Saved entries:
──────
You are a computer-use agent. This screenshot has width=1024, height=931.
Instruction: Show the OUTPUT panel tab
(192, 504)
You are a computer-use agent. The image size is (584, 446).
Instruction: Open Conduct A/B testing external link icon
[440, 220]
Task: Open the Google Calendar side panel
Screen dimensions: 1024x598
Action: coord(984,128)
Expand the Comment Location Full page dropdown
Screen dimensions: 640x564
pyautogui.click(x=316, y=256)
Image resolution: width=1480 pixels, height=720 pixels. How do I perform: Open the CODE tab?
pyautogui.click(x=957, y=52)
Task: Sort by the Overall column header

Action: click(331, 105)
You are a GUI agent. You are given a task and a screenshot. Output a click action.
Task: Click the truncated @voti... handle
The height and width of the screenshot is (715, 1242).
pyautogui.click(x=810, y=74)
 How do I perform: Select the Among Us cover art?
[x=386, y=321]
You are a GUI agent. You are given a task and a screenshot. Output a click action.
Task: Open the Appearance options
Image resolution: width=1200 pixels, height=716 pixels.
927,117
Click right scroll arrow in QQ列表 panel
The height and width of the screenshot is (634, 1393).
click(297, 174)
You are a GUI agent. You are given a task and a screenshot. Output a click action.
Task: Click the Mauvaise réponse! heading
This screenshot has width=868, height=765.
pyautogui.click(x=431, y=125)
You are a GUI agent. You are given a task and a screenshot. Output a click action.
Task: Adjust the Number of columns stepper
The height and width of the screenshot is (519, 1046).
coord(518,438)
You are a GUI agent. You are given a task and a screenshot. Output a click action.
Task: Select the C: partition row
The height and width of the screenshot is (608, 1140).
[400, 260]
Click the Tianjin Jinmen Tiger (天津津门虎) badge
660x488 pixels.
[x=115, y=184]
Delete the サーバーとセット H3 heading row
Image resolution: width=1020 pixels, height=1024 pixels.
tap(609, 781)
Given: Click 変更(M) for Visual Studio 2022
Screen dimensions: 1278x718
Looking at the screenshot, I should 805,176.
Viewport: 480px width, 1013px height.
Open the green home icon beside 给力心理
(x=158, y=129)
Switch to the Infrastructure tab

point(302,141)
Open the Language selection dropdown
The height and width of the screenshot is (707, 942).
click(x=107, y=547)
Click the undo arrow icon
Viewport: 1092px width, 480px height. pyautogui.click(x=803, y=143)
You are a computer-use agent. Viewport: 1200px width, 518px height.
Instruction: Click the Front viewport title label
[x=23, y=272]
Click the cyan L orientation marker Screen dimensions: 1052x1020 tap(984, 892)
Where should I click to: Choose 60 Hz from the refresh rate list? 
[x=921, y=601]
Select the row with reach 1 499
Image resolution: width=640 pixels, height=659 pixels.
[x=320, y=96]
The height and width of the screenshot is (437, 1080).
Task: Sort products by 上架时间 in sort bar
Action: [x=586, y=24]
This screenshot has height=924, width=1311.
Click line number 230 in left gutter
──────
--- TASK DETAILS ---
The lines from the one containing "Click the cyan" through the last line of the records are to be transcribed exactly, with nothing else added.

--- WRITTEN SOLUTION ---
Click the cyan L orientation marker Screen dimensions: 1052x1020 tap(984, 892)
Where should I click to: Choose 60 Hz from the refresh rate list? 
[x=921, y=601]
Select the row with reach 1 499
Image resolution: width=640 pixels, height=659 pixels.
[x=320, y=96]
The height and width of the screenshot is (437, 1080).
Task: Sort products by 上架时间 in sort bar
Action: [x=586, y=24]
This screenshot has height=924, width=1311.
Click line number 230 in left gutter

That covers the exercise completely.